In the next breath, though, he qualified: “It’s just a Catch-22. The studio will make it when it’s my next movie, but how can I commit to it being my next movie until there’s a screenplay? Charlie Kaufman is a very expensive writer!”
Typical Hollywood hedging, right? Float an idea and then back away from it as an expression of ego, or perhaps a negotiating ploy. And yet, could there be a better pairing than Kaufman and Vonnegut, two writers with an idiosyncratic sense of story structure and a habit of writing themselves into their own work?
Kaufman, after all, is that rarest of Hollywood figures: a screenwriter who imprints his scripts so deeply with his sensibility that they become Charlie Kaufman projects, more than that of whatever director (Spike Jonze, Michael Gondry) takes them on. Look at his films (“Being John Malkovich,” “Adaptation,” “Eternal Sunshine of the Spotless Mind,” “Synecdoche, New York,” even “Confessions of a Dangerous Mind”) back-to-back, and you see a body of work, not unlike that of an author, as if he were writing novels for the screen.

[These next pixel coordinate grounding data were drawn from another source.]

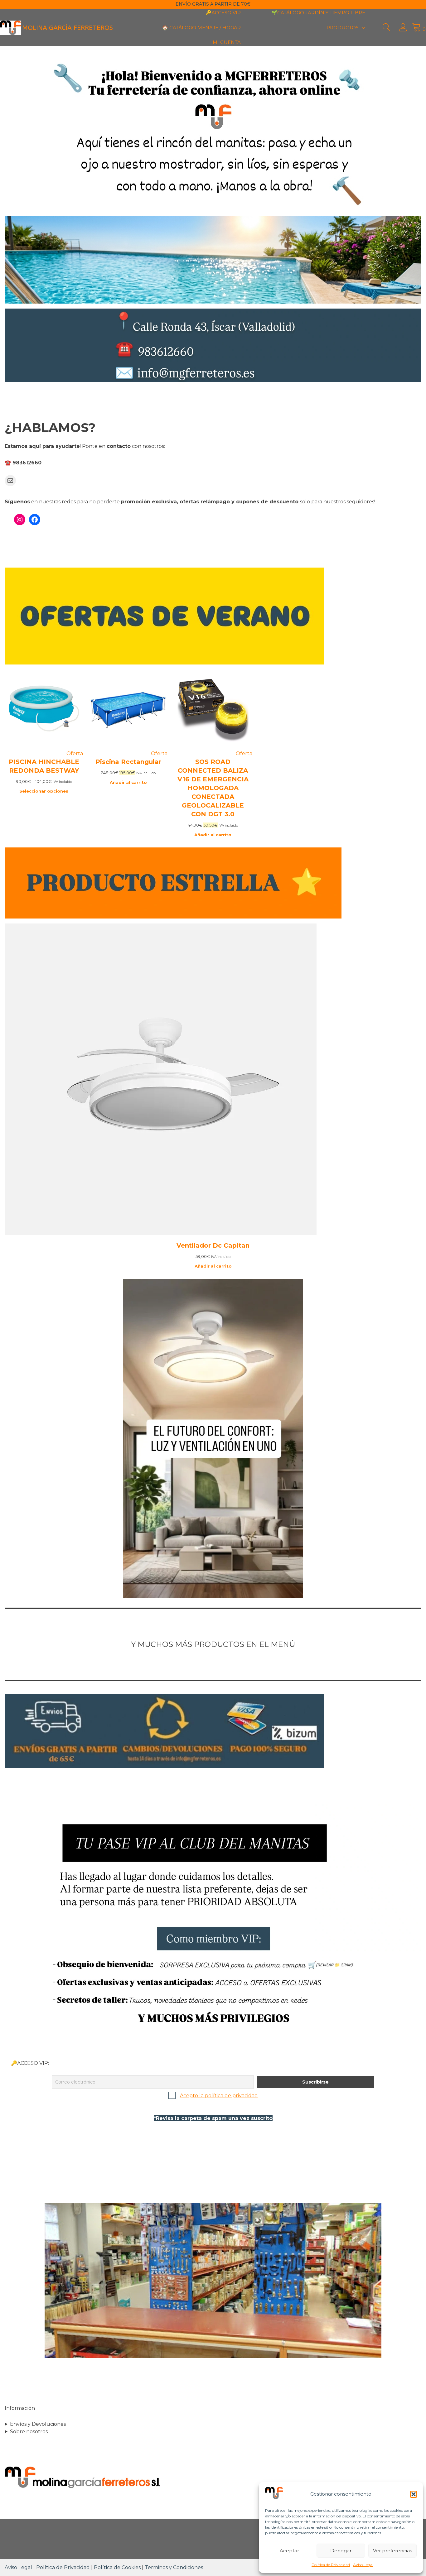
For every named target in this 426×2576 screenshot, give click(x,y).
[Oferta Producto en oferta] (44, 746)
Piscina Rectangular (128, 761)
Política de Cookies (117, 2567)
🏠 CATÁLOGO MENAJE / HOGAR (201, 28)
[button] (413, 2494)
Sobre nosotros (29, 2431)
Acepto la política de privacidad (219, 2096)
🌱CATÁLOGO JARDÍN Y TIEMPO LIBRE (318, 13)
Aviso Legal (363, 2564)
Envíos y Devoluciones (38, 2424)
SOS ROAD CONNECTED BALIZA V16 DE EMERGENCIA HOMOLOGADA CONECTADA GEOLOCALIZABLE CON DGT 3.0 (213, 788)
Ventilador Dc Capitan (213, 1245)
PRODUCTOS (343, 28)
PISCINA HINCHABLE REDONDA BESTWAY (44, 766)
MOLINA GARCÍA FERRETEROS (67, 28)
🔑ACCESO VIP (223, 13)
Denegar (340, 2551)
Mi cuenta (227, 42)
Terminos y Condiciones (174, 2567)
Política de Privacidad (331, 2564)
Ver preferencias (392, 2551)
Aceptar (289, 2551)
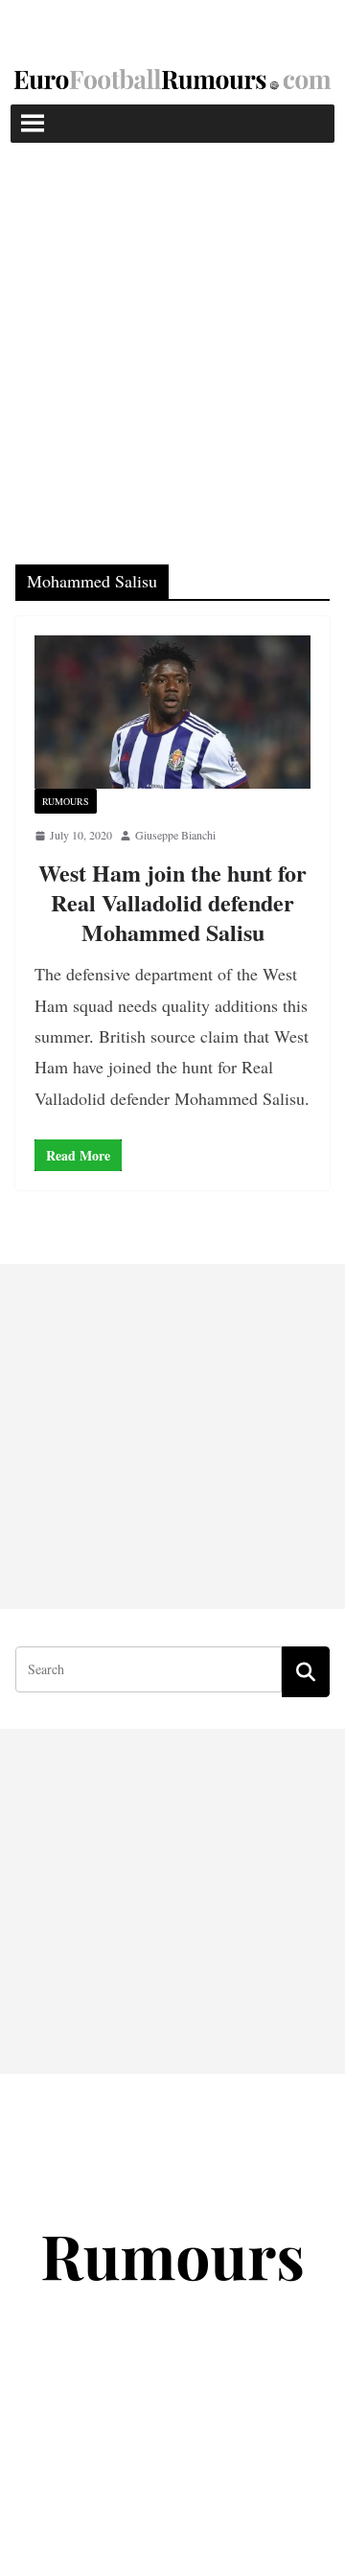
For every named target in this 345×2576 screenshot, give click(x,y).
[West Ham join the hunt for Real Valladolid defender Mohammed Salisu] (172, 712)
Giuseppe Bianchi (175, 834)
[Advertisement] (172, 324)
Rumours (65, 801)
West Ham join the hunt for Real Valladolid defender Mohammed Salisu (172, 902)
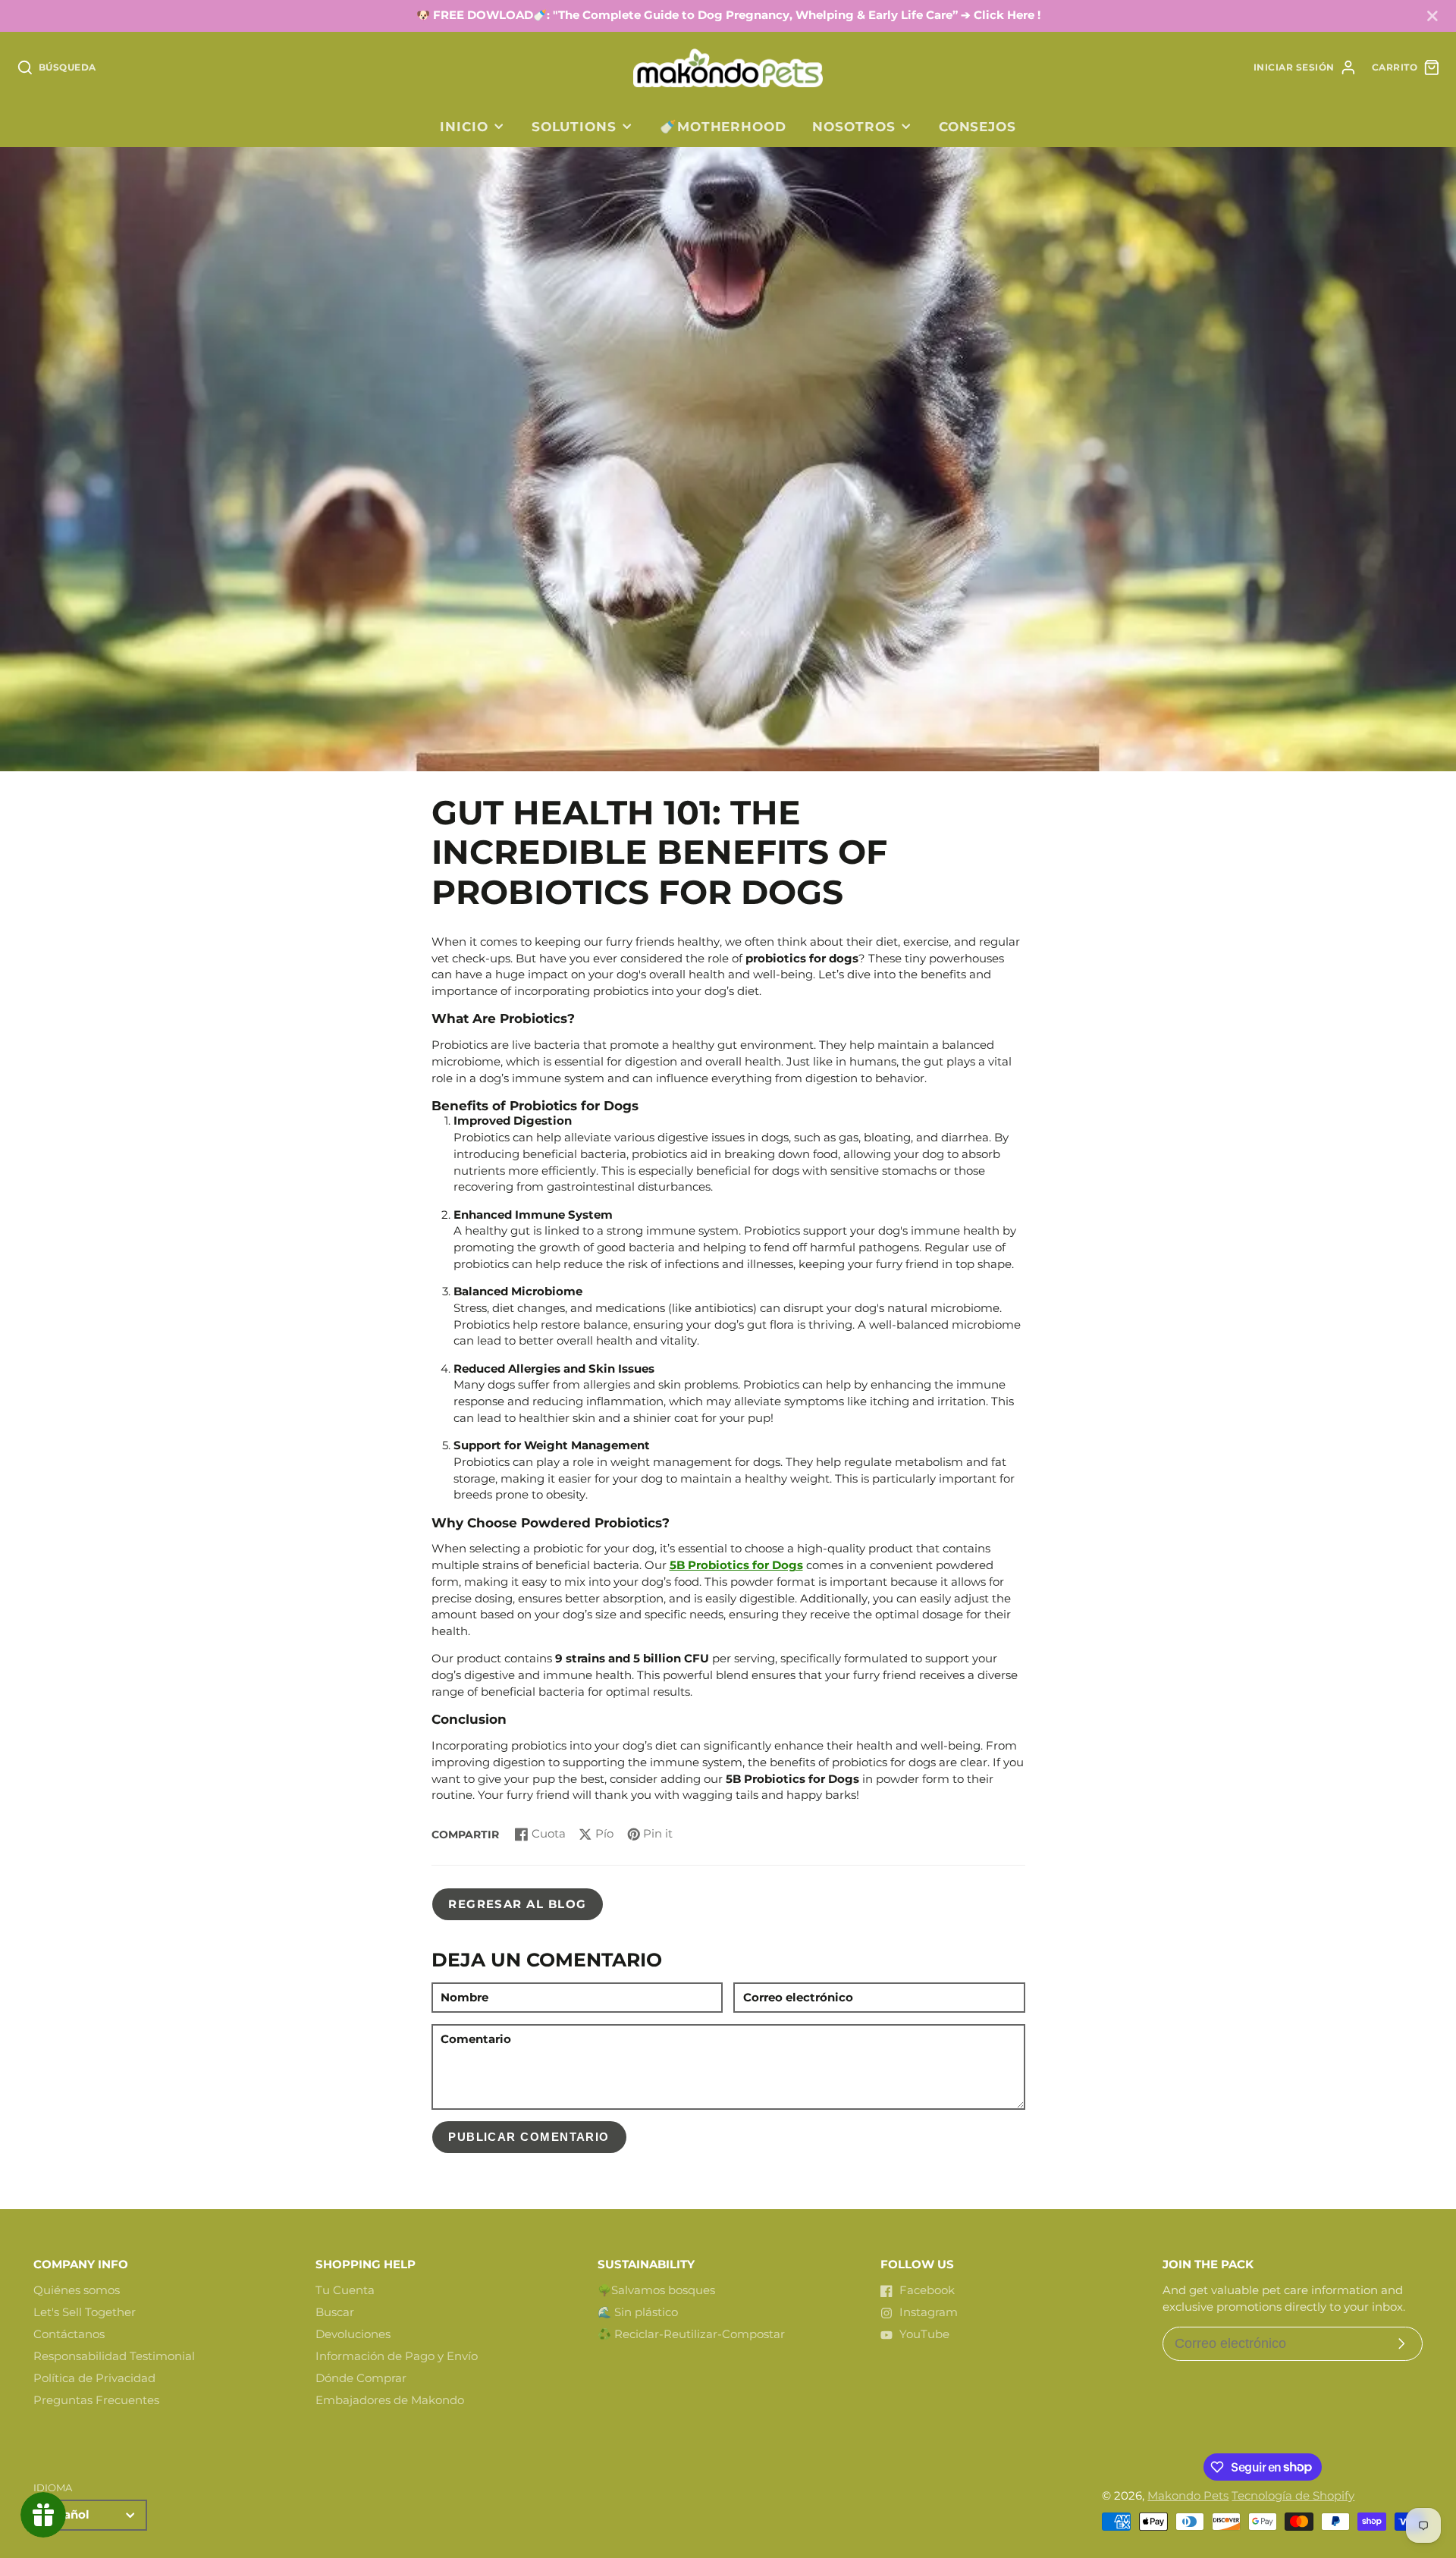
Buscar (334, 2312)
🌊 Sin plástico (638, 2312)
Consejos (977, 126)
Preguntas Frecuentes (96, 2400)
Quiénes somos (76, 2290)
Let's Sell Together (84, 2312)
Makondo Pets (1187, 2496)
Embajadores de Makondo (389, 2400)
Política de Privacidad (94, 2378)
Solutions (574, 126)
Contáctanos (69, 2334)
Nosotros (853, 126)
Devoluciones (353, 2334)
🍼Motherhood (723, 126)
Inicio (464, 126)
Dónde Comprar (360, 2378)
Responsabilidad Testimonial (114, 2356)
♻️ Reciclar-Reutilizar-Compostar (691, 2334)
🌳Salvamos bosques (656, 2290)
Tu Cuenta (345, 2290)
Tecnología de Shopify (1293, 2496)
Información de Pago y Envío (396, 2356)
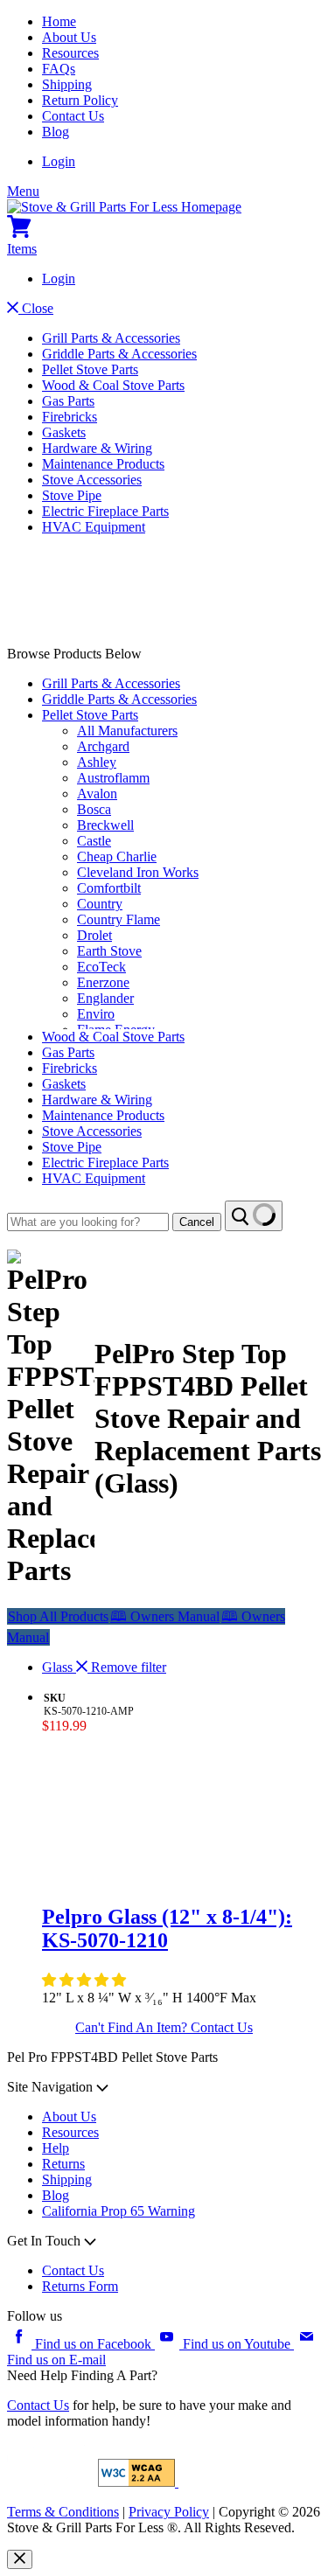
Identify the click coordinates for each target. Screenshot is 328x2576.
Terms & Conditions (63, 2511)
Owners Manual (165, 1616)
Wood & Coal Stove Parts (113, 385)
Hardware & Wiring (97, 448)
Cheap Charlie (117, 856)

Kaufman’s great theme is our inability to know one another, which he traces with a mix of humor and despair. In that regard, he’s not unlike Vonnegut, who, transformed by his experience as a prisoner of war during the 1945 firebombing of Dresden, Germany, became a fatalist, his every novel and short story an expression of the essential absurdity of being alive.
“Slaughterhouse-Five,” which is commonly regarded as his masterpiece, is a perfect case in point, a novel that takes Dresden as its center, then turns it, bringing in elements of time travel and science fiction to tell the story of a survivor of the bombing named Billy Pilgrim, who comes “unstuck in time.”
For Billy, as for the denizens of the planet Trafalmadore, where he ends up, time is a fluid concept, not linear but simultaneous, in which everything that has ever happened and everything that will ever happen all occur in the same instant. Such a universe, Vonnegut explains in his 1973 novel “Breakfast of Champions,” “is one half-second old, but that half-second has lasted one quintillion years so far. Who created it? Nobody created it. It has always been here.”
That line can’t help but bring to mind the opening moments of Kaufman’s 2002 film “Adaptation,” in which we shift from a Hollywood sound stage back to the literal origins of time. “Adaptation,” I should admit, is my favorite movie, as vivid an explication of the writer’s life as has ever been set to screen. Something similar might be said about “Slaughterhouse-Five,” which is the book that made me want to be a writer, when I discovered it in my early teens.
“Slaughterhouse-Five” has already been filmed once; George Roy Hill directed a solid adaptation in 1972. But Kaufman doing Vonnegut? Be still, my heart. If, that is, the project ever comes to pass.